ANTIQUITES
PAR FRANCOISE DEFLASSIEUX
S I elle eût été moins belle, le cours de l'Histoire en eût été changé. C'est pour ses beaux yeux et sa plastique impeccable que le conventionnel Tallien trouva le courage et l'énergie d'affronter Saint-Just et de mobiliser l'Assemblée qui, en moins de 48 heures, renversa Robespierre et le mena à la guillotine avec ses partisans.
Cela se passait le 9 et le 10 Thermidor de l'An II et l'événement sauva, non seulement la marquise de Fontenay, enfermée à la Force pour cause de particule, mais aussi Joséphine de Beauharnais et Aimée de Coigny (la « Jeune Captive », d'André Chénier) qui s'y trouvaient pour la même raison, avec d'autres suspects des deux sexes, attendant avec résignation leur tour de charrette.
C'est ainsi que l'amour mit fin à la Terreur et que Thérésa Cabarrus, ci-devant marquise de Fontenay, nimbée de l'auréole républicaine de
« Notre-Dame de Thermidor », devint la citoyenne Tallien et l'égérie du Directoire. Ils vécurent heureux quelque temps et eurent une fille prénommée Rose-Thermidor, puis ils divorcèrent, lui tombant en disgrâce, elle devenant princesse avec beaucoup d'autres enfants qui firent de nombreux descendants.
Amie intime de Joséphine et d'Aimée de Coigny, Thérésa était mille fois plus belle, de cette beauté antique et régulière tant appréciée du néo-classicisme. C'est elle qui lança la mode des tuniques à la grecque transparentes, largement décolletées et fendues haut, qui faisaient valoir sa gorge, ses bras et ses jambes. Tunique que l'on réchauffait d'un grand châle de couleur en cachemire des Indes dont Napoléon s'efforcera plus tard, en vain, d'interdire l'importation. C'est aussi chez Mme Tallien que le général Bonaparte rencontra Joséphine en 1795.
Elle a 31 ans en 1804, quand Gérard la représente, dans la plénitude de sa beauté marmoréenne, dix ans après les événement tumultueux de Thermidor.
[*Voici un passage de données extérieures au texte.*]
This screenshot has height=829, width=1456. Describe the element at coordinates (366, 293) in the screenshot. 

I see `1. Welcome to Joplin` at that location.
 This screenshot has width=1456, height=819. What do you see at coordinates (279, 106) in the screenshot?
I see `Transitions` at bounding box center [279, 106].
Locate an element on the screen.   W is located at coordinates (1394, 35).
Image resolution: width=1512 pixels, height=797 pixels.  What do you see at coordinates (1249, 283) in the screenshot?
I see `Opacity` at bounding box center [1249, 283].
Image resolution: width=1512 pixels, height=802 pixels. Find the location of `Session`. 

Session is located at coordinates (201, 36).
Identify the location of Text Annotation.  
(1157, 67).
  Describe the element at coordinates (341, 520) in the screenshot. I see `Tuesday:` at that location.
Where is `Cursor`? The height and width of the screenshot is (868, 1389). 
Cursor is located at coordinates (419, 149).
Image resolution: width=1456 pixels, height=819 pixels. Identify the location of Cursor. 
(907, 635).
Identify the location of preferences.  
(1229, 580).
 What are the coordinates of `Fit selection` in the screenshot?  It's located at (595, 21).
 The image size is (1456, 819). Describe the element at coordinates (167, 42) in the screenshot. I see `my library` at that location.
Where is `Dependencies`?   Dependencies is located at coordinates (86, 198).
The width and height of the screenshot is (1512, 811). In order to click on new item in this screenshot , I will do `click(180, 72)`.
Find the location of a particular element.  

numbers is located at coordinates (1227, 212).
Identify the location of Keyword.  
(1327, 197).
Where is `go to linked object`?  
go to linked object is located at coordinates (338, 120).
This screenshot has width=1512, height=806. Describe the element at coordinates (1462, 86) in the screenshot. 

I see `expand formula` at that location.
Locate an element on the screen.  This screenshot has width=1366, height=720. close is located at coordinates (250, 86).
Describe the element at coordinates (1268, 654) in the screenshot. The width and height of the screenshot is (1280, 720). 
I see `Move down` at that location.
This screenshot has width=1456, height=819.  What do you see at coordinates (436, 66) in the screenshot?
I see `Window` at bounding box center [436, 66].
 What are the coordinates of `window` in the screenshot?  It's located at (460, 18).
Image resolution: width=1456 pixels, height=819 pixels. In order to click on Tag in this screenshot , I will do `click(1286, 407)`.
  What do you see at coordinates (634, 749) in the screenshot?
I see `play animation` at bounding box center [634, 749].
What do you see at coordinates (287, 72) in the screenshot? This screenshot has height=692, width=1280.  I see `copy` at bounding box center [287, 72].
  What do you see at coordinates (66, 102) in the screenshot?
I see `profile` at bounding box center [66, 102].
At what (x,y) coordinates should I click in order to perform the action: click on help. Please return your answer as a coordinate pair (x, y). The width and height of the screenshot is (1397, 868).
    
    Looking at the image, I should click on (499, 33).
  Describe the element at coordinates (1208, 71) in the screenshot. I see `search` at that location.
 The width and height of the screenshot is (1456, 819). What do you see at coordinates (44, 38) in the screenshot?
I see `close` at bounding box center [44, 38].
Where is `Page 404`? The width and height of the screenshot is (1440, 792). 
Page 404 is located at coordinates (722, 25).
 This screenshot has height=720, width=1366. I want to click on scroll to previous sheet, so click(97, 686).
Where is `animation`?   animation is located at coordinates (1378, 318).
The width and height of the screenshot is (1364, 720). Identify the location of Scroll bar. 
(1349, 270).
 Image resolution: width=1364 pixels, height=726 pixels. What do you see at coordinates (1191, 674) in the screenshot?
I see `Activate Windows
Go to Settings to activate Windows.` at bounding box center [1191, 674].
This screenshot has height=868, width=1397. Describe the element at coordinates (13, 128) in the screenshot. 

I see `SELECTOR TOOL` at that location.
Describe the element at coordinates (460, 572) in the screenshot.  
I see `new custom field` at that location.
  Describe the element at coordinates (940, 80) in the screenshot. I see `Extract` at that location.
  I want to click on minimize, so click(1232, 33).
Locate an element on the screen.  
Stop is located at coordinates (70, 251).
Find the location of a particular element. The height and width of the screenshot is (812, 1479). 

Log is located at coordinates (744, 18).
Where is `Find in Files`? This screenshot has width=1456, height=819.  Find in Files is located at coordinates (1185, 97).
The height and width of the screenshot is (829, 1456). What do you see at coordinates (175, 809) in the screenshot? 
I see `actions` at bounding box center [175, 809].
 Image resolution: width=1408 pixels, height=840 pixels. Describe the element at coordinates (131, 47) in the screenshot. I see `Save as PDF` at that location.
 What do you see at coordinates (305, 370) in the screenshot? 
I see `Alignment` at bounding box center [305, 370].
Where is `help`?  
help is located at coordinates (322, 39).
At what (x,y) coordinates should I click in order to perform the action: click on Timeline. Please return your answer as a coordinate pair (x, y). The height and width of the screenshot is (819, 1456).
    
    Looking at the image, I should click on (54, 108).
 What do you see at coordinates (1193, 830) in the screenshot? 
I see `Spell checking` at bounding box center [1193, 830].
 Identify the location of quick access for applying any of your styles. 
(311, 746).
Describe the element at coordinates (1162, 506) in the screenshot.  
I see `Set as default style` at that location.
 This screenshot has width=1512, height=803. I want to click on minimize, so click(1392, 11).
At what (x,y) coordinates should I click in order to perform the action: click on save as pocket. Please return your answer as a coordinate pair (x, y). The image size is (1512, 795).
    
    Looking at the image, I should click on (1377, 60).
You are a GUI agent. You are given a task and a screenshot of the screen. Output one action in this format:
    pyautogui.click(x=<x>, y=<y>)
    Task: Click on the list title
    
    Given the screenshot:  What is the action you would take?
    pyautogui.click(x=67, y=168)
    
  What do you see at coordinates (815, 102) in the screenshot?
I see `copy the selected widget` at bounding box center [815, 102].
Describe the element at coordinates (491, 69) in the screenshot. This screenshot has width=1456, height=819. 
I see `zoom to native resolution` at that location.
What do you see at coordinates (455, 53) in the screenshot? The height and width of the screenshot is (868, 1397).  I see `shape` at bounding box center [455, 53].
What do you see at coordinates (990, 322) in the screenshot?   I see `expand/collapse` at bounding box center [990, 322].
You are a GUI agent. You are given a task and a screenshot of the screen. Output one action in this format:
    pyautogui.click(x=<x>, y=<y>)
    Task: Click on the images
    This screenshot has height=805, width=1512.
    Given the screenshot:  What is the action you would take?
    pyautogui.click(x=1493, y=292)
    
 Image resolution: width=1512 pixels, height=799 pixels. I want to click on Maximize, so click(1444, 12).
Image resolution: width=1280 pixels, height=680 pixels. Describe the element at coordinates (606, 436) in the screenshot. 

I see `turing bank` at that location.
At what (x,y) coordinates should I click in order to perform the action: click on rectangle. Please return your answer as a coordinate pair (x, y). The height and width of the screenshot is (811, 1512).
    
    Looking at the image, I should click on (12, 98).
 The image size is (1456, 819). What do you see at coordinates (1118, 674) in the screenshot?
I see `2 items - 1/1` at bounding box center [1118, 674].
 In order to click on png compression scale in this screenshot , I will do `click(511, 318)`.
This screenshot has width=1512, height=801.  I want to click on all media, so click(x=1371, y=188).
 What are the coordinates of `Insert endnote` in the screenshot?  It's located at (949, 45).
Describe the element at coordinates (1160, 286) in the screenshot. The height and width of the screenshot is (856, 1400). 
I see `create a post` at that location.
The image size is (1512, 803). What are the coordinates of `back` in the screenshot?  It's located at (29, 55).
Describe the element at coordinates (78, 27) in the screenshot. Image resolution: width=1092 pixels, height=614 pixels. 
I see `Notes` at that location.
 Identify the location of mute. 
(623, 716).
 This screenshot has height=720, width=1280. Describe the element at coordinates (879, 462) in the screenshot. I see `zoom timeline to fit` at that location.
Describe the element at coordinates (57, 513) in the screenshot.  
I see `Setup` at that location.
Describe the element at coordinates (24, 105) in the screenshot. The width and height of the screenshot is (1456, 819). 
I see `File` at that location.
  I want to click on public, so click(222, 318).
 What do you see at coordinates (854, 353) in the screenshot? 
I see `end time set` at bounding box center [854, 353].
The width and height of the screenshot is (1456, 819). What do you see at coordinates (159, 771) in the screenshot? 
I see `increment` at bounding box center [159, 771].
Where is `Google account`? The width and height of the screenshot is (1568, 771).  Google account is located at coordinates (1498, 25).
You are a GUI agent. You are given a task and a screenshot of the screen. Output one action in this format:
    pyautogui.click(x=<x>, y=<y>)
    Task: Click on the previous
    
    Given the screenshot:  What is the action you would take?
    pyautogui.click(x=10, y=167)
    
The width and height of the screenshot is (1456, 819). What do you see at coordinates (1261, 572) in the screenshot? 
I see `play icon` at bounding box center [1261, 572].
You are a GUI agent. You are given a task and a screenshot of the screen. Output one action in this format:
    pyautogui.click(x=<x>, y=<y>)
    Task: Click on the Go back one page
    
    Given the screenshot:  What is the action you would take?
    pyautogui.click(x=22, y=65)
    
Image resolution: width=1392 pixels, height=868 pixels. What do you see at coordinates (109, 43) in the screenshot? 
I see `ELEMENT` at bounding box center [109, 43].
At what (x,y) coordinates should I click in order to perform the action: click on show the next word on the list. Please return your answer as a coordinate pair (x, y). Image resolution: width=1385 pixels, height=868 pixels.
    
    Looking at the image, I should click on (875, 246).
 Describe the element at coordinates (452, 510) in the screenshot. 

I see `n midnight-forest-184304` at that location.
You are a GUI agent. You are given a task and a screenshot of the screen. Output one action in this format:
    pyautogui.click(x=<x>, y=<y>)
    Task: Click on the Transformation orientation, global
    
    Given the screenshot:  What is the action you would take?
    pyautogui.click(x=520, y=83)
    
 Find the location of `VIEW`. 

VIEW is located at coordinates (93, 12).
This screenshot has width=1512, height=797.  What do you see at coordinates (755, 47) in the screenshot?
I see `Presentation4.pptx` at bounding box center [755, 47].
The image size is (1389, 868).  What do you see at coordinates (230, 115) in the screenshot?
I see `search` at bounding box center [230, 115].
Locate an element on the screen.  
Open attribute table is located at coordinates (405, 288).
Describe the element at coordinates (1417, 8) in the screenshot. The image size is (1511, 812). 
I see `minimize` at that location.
Le portrait en pied s'inscrit comme sur une scène de théâtre, la jeune femme y pose en déesse antique, ou en allégorie, couronnée de fleurs, encadrée par un lourd rideau de scène. Notre-Dame de Thermidor va bientôt de devenir princesse de Caraman-Chimay et sa légère tunique des années 1795 commence à s'assagir, à s'alourdir, à évoluer vers la mode de l'Empire.
Cette grande toile (212 x 127 cm), demeurée jusqu'à ce jour chez les descendants du modèle, a rarement été exposée. Disciple de David, François Gérard (1770-1837), nommé baron sous la Restauration, fut le portraitiste à la mode du Premier Empire.Toutes les personnalités et les dignitaires de l'époque ont défilé dans son atelier. Tel un bon photographe, Gérard à l'art de faire des portraits ressemblants mais subtilement flattés qui estompent les défauts et valorisent les qualités d'un visage. La chute de Napoléon ne lui porte pas préjudice ; après 1815, il devient le portraitiste de la Restauration, les modèles étant d'ailleurs souvent les mêmes.
Conservés dans les familles, ou dans les musées, les tableaux de Gérard sont assez rares sur le marché. Leur prix dépend avant tout de la notoriété du modèle et de son esthétique. En novembre 1999, toujours à l'étude de Bayeux, un portrait de Napoléon en costume de sacre et une réplique du fameux « Corinne au cap Misène », deux grandes toiles de formats analogues à celle-ci, ont été adjugées respectivement 4 M et 1,150 MF. On attend environ 6 millions du portrait de Mme Tallien qui réunit à la fois la célébrité, la grâce féminine et la réminiscence historique, et a donc a priori tout pour plaire.
Lundi 16 avril, 14 h 15, Salons Novotel, étude Bailleul et Nentas.